What fly shop would you recommend in this area? What makes them a great outfit in your eyes? I'll be in this area for most of next week and hoping to fish as much as I can while in town. But it's my first time to this area, so I'll be swinging in to pick up some supplies and would like to support a quality local business. Thanks!


----------



## rsb_924 (May 30, 2014)

HIGH COUNTRY FLY FISHERS 
MONDAY THRU FRIDAY 10:00 A.M. TO 6:00 P.M MOUNTAIN STANDARD TIME
SATURDAY 10:00 A.M. TO 4:00 P.M.
CLOSED SUNDAYS
295 South Redwood Road
North Salt Lake, Utah 84054
upstairs 
i have gotten great deals on a lot of stuff here. i have bought my flyrod to me fly line reel and flies here. and always has the stuff i need instock. great people to deal with. 
check them out here http://www.hicountryflyfishers.com/index.php


----------



## brookieguy1 (Oct 14, 2008)

Fish Tech. Best selection and amazing owners.


----------



## martymcfly73 (Sep 17, 2007)

Rocky Mountain Outfitters just below jordanelle dam. Right on the river.


----------



## PHall (Oct 12, 2013)

If you're down south towards sandy I've heard great things about fish tech.

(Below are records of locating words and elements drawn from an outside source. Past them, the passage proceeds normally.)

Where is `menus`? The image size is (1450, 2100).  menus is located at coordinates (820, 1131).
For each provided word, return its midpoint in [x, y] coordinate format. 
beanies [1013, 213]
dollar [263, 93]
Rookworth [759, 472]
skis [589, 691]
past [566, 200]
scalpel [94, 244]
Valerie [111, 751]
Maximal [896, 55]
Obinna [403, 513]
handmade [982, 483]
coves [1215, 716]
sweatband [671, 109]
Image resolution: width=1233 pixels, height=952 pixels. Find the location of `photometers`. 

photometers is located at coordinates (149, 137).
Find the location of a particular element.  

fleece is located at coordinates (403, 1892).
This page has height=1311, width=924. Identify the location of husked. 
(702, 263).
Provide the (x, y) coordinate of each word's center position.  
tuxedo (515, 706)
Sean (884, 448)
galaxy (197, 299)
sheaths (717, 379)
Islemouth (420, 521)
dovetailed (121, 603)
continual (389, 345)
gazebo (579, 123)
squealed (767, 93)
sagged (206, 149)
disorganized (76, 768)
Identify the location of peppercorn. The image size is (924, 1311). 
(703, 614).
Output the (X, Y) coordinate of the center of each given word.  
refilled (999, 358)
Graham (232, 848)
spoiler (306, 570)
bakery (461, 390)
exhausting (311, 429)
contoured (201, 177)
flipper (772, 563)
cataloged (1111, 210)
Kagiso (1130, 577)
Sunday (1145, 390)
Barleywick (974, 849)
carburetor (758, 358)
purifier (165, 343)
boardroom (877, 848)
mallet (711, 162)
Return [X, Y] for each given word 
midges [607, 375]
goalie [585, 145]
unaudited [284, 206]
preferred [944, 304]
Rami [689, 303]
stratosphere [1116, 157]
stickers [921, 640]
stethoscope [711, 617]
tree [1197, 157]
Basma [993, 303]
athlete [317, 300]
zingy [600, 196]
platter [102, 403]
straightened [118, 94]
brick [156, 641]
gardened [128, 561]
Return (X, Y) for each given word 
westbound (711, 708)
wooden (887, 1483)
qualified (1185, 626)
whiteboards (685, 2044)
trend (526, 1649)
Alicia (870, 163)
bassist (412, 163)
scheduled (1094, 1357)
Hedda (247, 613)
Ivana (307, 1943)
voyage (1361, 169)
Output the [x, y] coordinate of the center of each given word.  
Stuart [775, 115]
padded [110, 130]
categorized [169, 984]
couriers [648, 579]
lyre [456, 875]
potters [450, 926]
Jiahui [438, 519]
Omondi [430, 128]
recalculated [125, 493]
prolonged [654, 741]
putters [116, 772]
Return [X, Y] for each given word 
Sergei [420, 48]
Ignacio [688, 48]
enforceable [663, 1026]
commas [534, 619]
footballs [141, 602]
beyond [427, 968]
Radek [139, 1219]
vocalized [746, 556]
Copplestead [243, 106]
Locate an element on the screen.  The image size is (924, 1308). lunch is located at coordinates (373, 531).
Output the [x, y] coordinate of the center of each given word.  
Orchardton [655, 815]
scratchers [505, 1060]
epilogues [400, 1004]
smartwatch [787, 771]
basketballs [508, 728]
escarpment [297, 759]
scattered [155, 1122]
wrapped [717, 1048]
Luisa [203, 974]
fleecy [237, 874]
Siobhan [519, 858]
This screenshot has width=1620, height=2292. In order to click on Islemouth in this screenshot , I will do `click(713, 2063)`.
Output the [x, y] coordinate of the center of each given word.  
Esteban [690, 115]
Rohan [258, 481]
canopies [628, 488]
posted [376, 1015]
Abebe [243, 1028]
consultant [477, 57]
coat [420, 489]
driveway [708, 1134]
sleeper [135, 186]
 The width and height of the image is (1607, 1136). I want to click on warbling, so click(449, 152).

Western Rivers is one of the closest to downtown on the 9th and 9th, my go to based on location and they always have been super kind and helpful in there. 

Fish Heads in Heber City has gotten good reviews with friends, as has Trout Bum 2 in Park City.


----------



## drsx (Sep 8, 2010)

I second all those. Per the usual, the boutique shops are expensive. SLC has a Sportsman's warehouse for cheaper stuff.


----------